In July 2009, ProCon.org's chart "Deaths from Marijuana v. 17 FDA-Approved Drugs" was referenced in a CBS News article about anti-drug campaigns. In October 2009, ProCon.org released a resource detailing the top ten richest US Senators' top stock trades in 2007 and the potential conflicts of interest that might arise from these trades.

==Reception==
The organization's materials have been referenced over 950 times by publications and media outlets, including TIME, the Los Angeles Times, the Merced Sun-Star, ABC News, the Daily World, Courrier International, The New York Times, Press TV, The Washington Post, Education Week, and the Seattle Post-Intelligencer. Akhavan has been interviewed by Pete the Planner, Minyanville, On Board, Fox Business, ABC News, and Voice of America.

As of 2013, 241 books had referenced or mentioned ProCon.org in some way.

Paul Krugman, a Nobel Prize–winning economist and op-ed columnist, used ProCon.org in his breakdown of the U.S. Affordable Care Act in 2011.

===Education===
In 2010, the Washington State Office of Superintendent of Public Instruction listed the site as a recommended resource for social studies. The website has also been listed as a resource by the Utah State Office of Education and Michigan Department of Education. ProCon.org has been endorsed by the California State Superintendent of Public Instruction, and the CA Department of Education.

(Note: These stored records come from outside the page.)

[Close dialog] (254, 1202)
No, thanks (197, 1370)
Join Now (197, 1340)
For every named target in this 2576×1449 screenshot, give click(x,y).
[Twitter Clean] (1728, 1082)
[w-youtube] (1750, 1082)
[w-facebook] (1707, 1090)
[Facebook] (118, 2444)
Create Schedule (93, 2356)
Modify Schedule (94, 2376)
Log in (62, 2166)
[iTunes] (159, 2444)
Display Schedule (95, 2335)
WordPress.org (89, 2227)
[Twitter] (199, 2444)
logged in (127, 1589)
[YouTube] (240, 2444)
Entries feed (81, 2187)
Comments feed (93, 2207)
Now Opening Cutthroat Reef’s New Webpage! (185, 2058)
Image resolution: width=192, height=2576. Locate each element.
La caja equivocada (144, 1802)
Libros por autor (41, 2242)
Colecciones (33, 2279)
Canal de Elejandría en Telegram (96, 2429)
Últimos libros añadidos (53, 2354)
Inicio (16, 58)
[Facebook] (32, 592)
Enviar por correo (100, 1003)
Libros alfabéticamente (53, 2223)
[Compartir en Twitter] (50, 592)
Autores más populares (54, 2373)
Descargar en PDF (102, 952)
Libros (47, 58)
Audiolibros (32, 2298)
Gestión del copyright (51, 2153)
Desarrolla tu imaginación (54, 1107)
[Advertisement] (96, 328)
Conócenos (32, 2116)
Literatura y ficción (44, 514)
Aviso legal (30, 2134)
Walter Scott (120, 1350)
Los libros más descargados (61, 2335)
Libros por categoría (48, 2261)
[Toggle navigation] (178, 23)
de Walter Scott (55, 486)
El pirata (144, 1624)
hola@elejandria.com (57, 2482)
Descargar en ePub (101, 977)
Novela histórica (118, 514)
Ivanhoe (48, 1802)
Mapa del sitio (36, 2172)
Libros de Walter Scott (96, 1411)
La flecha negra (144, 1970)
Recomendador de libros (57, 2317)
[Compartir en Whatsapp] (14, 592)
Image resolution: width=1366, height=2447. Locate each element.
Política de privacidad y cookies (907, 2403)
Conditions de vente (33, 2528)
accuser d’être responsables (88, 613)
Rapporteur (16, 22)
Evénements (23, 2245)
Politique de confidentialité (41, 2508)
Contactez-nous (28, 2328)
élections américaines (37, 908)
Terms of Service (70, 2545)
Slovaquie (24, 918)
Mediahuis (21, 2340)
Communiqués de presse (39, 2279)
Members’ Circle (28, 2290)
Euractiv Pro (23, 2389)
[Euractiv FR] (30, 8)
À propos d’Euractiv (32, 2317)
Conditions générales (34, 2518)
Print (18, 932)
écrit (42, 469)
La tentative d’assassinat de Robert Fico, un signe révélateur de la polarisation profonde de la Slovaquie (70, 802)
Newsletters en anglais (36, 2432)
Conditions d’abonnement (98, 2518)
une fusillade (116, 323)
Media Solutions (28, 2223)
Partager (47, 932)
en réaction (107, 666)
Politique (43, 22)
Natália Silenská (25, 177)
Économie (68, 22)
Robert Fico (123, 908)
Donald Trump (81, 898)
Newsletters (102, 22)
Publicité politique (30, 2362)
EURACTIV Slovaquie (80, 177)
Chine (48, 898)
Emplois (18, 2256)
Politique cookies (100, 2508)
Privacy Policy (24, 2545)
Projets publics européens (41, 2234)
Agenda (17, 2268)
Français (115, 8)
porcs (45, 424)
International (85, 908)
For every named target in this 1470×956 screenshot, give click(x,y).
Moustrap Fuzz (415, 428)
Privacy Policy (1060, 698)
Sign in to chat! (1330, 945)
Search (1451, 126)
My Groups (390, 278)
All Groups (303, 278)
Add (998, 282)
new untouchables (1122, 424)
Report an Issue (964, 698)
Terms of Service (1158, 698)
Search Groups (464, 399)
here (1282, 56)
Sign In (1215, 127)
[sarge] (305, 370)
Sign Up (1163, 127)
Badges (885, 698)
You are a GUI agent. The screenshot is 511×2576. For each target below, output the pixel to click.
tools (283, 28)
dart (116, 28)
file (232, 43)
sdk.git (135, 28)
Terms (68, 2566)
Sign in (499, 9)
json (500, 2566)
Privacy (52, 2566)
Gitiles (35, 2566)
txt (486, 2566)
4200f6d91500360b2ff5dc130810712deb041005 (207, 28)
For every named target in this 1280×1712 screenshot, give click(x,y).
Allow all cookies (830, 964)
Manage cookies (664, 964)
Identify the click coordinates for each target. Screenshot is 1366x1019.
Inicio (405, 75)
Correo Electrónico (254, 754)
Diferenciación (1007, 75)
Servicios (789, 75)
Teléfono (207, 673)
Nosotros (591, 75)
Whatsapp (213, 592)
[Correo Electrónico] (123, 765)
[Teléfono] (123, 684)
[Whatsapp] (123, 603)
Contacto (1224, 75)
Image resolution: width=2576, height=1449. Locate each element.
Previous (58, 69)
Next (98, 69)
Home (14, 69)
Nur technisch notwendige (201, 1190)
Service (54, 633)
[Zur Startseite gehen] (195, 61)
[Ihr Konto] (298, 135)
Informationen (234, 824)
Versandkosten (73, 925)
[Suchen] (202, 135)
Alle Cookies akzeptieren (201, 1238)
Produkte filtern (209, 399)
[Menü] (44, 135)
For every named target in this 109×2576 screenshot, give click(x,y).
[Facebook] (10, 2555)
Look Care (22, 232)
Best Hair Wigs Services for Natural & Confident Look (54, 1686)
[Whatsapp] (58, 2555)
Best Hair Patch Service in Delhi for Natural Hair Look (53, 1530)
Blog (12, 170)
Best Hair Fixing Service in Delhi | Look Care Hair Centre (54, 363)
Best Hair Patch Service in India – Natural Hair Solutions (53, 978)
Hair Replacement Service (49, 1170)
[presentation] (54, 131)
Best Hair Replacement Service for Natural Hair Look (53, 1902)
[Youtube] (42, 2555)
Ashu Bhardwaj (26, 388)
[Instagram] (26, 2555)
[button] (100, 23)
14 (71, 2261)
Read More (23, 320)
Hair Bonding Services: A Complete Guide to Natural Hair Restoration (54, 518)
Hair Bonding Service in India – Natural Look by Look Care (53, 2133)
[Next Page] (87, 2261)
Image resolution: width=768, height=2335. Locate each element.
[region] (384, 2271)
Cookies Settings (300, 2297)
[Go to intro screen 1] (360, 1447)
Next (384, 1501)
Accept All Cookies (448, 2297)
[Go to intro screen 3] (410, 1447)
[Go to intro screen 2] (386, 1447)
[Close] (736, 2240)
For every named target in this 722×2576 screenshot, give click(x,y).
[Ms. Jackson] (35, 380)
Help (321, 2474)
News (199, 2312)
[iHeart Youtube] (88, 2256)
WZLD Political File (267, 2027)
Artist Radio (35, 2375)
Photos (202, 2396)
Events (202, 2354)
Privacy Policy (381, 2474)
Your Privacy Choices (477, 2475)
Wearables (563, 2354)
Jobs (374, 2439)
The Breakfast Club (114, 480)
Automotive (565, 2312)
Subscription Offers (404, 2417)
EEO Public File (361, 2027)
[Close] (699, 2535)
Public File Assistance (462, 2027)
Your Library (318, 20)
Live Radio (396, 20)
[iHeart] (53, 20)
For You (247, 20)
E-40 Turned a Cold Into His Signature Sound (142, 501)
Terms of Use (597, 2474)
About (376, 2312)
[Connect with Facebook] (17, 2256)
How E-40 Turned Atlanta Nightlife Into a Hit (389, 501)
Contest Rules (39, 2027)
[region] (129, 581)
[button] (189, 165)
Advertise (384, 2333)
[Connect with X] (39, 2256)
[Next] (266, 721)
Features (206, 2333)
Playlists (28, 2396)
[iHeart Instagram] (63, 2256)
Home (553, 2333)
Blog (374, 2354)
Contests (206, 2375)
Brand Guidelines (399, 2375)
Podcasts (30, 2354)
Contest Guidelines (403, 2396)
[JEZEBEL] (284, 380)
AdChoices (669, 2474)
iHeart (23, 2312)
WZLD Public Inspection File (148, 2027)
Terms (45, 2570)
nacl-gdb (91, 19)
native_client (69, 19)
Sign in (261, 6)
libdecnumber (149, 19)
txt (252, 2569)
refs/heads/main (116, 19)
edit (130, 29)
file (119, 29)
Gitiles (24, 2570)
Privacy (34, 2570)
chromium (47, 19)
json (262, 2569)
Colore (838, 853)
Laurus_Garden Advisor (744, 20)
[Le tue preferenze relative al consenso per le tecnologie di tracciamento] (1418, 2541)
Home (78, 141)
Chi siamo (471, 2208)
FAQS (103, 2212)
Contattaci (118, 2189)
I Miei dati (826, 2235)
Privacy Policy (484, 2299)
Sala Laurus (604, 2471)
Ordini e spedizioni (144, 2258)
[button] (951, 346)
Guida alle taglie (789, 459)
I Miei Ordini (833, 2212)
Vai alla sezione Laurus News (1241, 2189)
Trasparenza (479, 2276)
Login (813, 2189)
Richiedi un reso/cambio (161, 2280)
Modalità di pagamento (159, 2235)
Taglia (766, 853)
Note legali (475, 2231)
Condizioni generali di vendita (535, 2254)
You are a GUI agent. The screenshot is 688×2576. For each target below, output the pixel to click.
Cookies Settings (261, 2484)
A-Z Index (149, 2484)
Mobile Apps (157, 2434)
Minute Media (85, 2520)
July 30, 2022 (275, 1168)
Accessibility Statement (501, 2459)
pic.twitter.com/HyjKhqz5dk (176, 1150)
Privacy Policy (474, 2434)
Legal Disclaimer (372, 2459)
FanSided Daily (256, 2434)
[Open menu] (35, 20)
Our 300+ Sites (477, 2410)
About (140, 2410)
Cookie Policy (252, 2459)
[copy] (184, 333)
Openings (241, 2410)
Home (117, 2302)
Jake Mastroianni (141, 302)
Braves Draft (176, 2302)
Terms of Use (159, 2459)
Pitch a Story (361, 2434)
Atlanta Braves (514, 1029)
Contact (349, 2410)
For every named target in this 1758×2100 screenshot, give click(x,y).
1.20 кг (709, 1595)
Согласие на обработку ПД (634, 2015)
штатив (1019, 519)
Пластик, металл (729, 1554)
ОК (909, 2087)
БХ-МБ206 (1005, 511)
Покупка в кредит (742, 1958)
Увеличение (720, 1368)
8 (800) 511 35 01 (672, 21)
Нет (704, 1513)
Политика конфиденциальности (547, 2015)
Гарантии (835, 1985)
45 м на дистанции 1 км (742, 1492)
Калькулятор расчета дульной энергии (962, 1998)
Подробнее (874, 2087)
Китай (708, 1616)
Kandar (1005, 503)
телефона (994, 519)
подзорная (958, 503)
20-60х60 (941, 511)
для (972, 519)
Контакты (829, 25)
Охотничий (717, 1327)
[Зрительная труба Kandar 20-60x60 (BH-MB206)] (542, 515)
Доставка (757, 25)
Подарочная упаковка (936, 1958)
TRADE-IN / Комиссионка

In his 2011 book, Michael J. Schmoker stated that ProCon.org is a useful website for science teachers, especially when teaching such subjects as alternative energy versus fossil fuels, cell phones and nuclear power.

===Medicinal marijuana===
ProCon.org's materials on medical marijuana have been used as a resource by 12 governmental entities, including the Congressional Research Service, the State of Michigan, the Office of National Drug Control Policy, the Hawaii Department of Public Safety, the New Jersey Department of Health and Senior Services, the Superior Court of the State of California, and the Connecticut Department of Mental Health and Addiction Services. These materials have been used in both pro- and anti-marijuana contexts.